Je me questionne. Que va devenir le lien ? Car le lien c’est aussi du toucher. Le lien est composé d’attachement. Mais pour s’attacher, faut sentir, faut caresser, faut ressentir, toucher la peau. La petite bête en dedans de l’humain a besoin de contacts physiques sans quoi elle périclite. Bref, comment développer des liens sans toucher ? Sans être touché ?
Tous les bidules, écrans, télécommandes, améliorent peut-être la communication, mais assurément altèrent les relations humaines. Quand on communique par écran ou par SMS, comme tout le monde le fait depuis deux mois, la relation humaine se dégrade, elle s’abîme. La preuve : quand ma gardienne est là-dessus, j’ai beau miauler pour de l’attention, elle fait semblant de m’écouter. Alors vous savez quoi, j’ai trouvé un truc imparable : je me couche sur ses bras. Là, je l’ai pour moi tout seul.
Boris Cyrulnik dit qu’après chaque catastrophe, il y a une explosion de relations, d’associations, de lieux de dialogue. Selon lui, ça va développer l’attachement. C’est toujours le même principe : quand l’environnement est dangereux, la famille redevient le havre de la protection.
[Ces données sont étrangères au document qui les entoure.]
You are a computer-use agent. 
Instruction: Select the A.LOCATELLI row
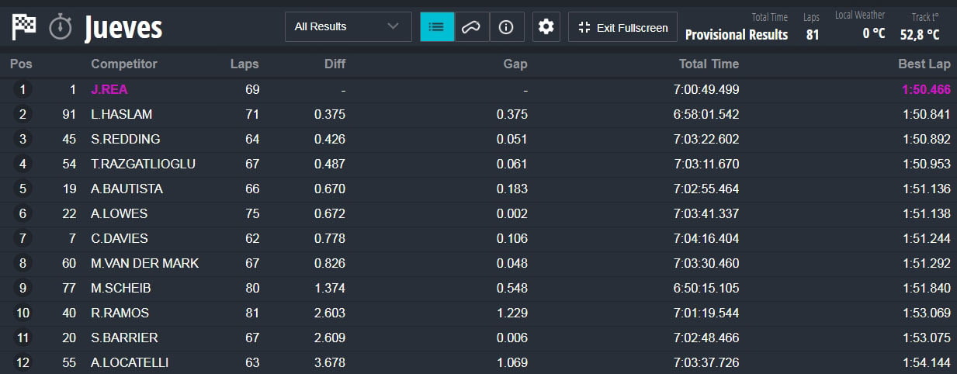point(129,362)
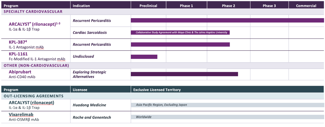Image resolution: width=325 pixels, height=127 pixels.
Task: Click the Preclinical column header
Action: click(x=148, y=6)
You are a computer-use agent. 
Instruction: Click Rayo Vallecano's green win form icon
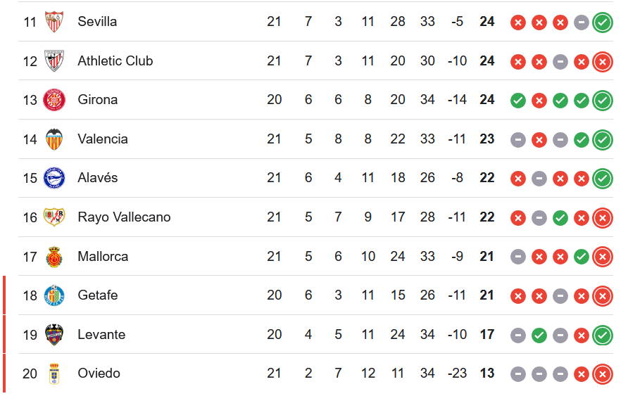tap(560, 218)
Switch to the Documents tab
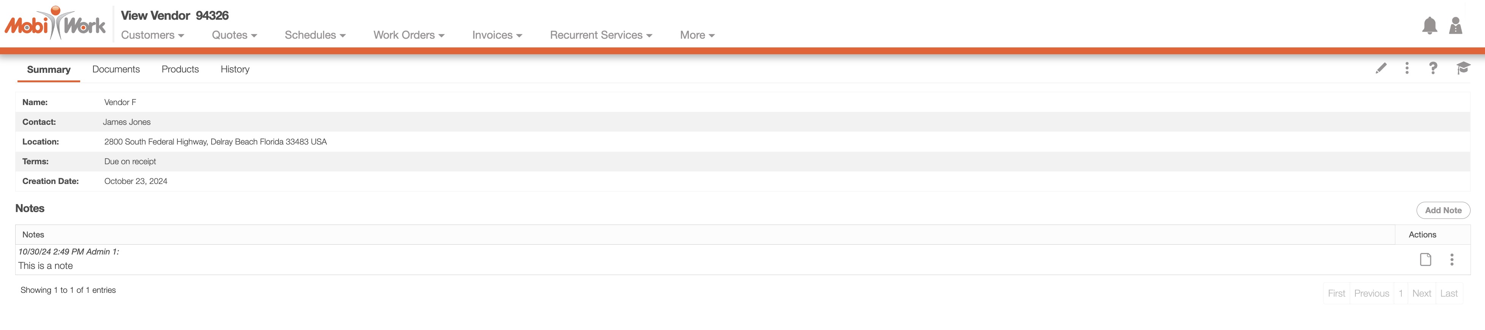The height and width of the screenshot is (330, 1485). (x=116, y=69)
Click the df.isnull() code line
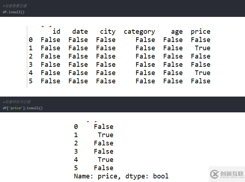This screenshot has width=245, height=182. pyautogui.click(x=14, y=12)
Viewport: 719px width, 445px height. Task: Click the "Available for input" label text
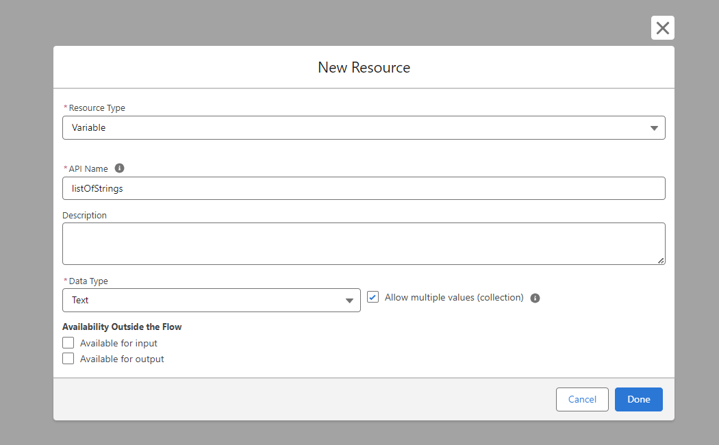pyautogui.click(x=118, y=343)
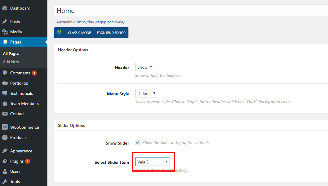Click the Team Members group icon
This screenshot has height=186, width=328.
pos(5,104)
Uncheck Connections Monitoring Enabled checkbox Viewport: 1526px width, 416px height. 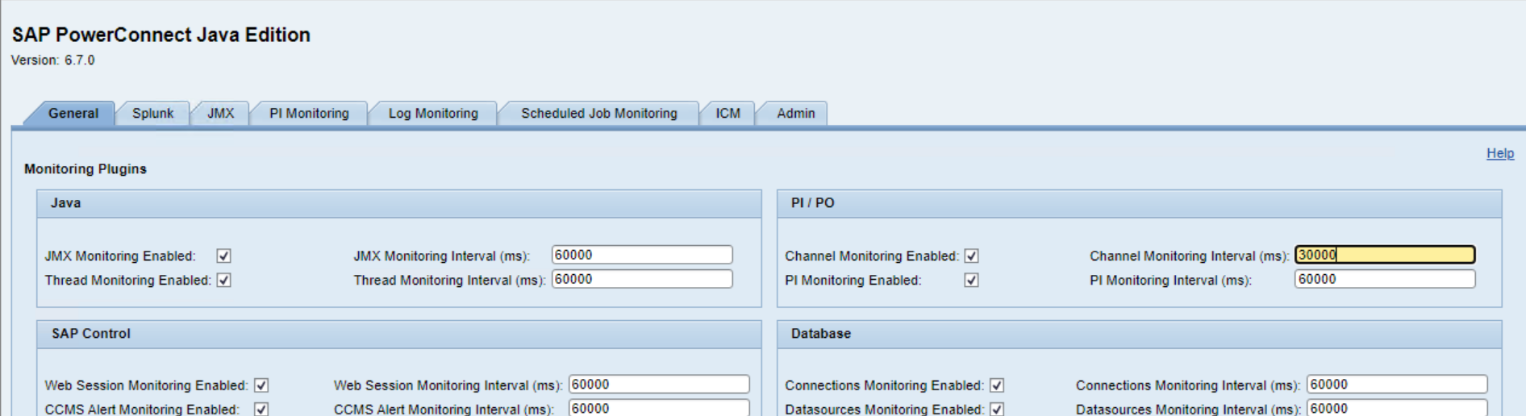click(x=998, y=386)
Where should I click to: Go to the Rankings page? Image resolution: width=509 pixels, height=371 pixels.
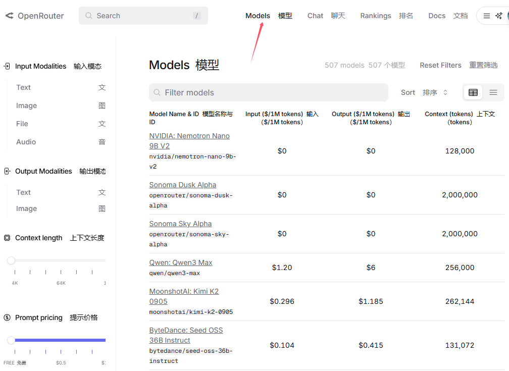[x=376, y=16]
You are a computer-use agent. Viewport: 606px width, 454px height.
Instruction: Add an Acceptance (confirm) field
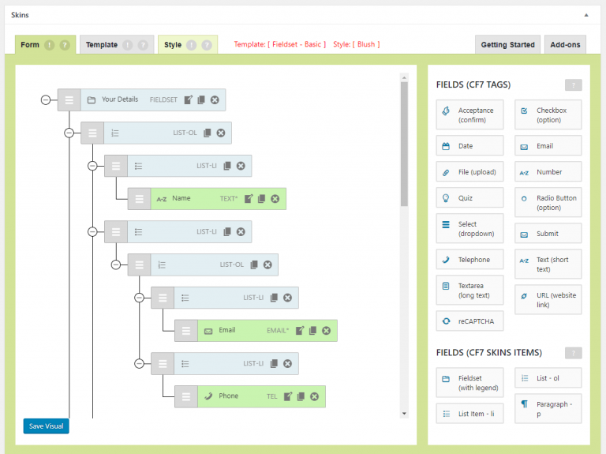coord(469,115)
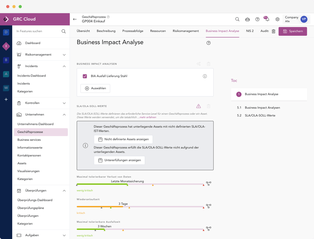Expand the Risikomanagement sidebar section
Screen dimensions: 314x239
[64, 55]
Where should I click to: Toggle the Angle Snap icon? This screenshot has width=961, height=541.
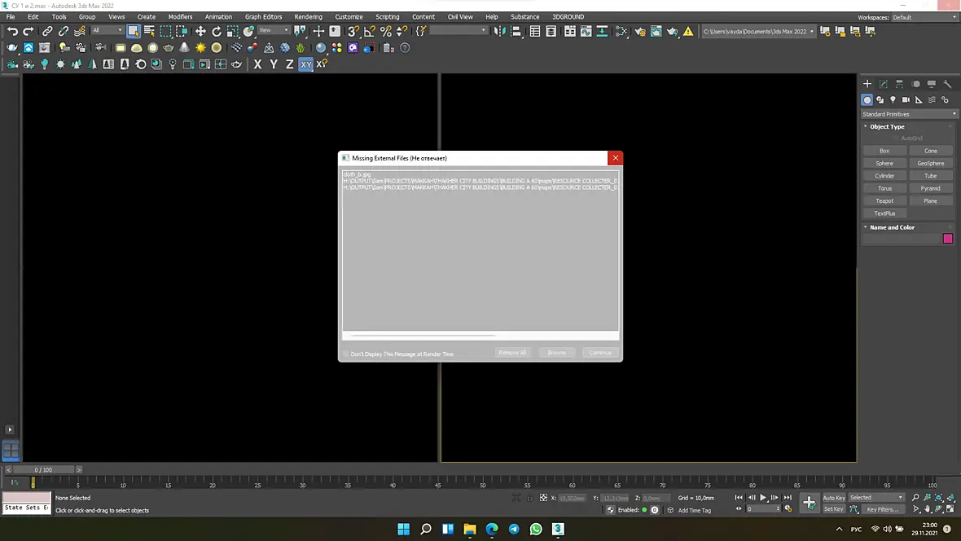[370, 31]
Je me demande comment celui-ci sera authentifiable sans le toucher ? Swami Prajnanpad disait en substance : « Vous ne vivez pas dans LE monde, vous vivez dans votre monde ». C’était déjà vrai avant la catastrophe où chacun imposait sa vision de l’existence à l’autre et vivait figé dans des croyances et certitudes, véritables barreaux de vos prisons mentales. Ça l’est d’autant plus maintenant que le gouvernement, notre pays, le Premier Ministre nous enjoignent de ne plus vivre le monde, donc de ne plus se toucher, de vivre dans nos mondes, emprisonnés.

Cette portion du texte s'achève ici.